Start of PAGE EXCERPT
Accordingly, their growth rates change significantly with pH changes near the
equilibrium pH.
The results of the study showed that the growth rate of the species was
reduced in lowered pH, which also coincided with the results on the study by Hinga
(2002). At pH 8.0±0.3, the species are under their normal environment, enabling
them to perform its activities well.
4.3 Color Changes of the Samples
The samples treated at the acidic pH of 3.0±0.3 and 4.0±0.3 showed a change
in color, most specifically from green to pale white. Also, 100% of the sample at these
pH ranges did not survive the experimental period of 7 days. On the other hand, only
about 20% of the species treated at pH 6.0±0.3 showed a change in color (see
Appendix D). The species treated at pH 8.0±0.3 had shown an even darker green
color, implying an increase in growth (Atkinson and Marubini, 1999).
Chlorophyll is one of the most important part of a plant or algae. Chlorophyll
presence is indicated by a green-colored characteristic in plants mainly because
chlorophyll is green. The greener the algae, the more amount of chlorophyll it
contains (Iglesias-Prieto et al., 1992).
End of PAGE EXCERPT
Start of DATASET ENTRIES
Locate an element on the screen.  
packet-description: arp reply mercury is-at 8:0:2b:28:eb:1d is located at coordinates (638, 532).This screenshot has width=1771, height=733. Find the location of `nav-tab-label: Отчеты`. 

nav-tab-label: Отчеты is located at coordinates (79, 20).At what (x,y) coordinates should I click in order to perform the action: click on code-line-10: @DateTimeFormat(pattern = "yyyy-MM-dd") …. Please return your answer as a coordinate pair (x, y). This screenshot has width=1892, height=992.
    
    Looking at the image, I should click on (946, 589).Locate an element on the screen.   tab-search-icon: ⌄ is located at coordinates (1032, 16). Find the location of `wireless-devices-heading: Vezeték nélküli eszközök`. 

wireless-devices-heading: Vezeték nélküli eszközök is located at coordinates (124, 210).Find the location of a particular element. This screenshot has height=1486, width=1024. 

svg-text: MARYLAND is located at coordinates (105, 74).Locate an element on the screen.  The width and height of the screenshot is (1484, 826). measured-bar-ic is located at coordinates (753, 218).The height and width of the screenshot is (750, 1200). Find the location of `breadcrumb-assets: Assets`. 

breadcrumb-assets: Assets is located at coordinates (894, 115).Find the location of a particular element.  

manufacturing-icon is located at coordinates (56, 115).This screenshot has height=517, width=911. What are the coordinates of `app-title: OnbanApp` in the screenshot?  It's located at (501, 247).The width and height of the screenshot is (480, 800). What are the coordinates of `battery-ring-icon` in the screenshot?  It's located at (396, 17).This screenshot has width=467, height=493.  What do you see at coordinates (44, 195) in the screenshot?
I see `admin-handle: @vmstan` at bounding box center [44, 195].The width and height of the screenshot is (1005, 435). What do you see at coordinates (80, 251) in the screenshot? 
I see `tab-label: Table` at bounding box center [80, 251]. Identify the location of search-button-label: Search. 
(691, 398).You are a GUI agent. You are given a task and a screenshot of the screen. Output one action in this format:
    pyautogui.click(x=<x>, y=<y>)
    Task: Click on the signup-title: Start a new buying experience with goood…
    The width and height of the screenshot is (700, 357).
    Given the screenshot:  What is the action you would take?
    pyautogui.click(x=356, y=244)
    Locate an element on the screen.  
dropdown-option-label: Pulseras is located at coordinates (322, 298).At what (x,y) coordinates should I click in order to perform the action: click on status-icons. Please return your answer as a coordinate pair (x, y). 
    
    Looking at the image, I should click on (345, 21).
End of DATASET ENTRIES
- [BRIEF 1]
Reproduce the passage of the excerpt on algae and pH between "4.3 Color Changes" and "and Marubini, 1999).", inclusive.
- [BRIEF 2]
Decide whether each statement agrees with the excerpt on algae and pH, answering yes or no and quoting the words of the excerpt that settle it. (a) None of the samples treated at pH 3.0±0.3 and 4.0±0.3 survived the 7-day experimental period. (b) About half of the species treated at pH 6.0±0.3 changed color. (c) The species treated at pH 8.0±0.3 turned pale white.

- [RESPONSE 1]
4.3 Color Changes of the Samples
The samples treated at the acidic pH of 3.0±0.3 and 4.0±0.3 showed a change
in color, most specifically from green to pale white. Also, 100% of the sample at these
pH ranges did not survive the experimental period of 7 days. On the other hand, only
about 20% of the species treated at pH 6.0±0.3 showed a change in color (see
Appendix D). The species treated at pH 8.0±0.3 had shown an even darker green
color, implying an increase in growth (Atkinson and Marubini, 1999).

- [RESPONSE 2]
(a) Yes: "100% of the sample at these pH ranges did not survive the experimental period of 7 days."
(b) No: "only about 20% of the species treated at pH 6.0±0.3 showed a change in color"
(c) No: "The species treated at pH 8.0±0.3 had shown an even darker green color"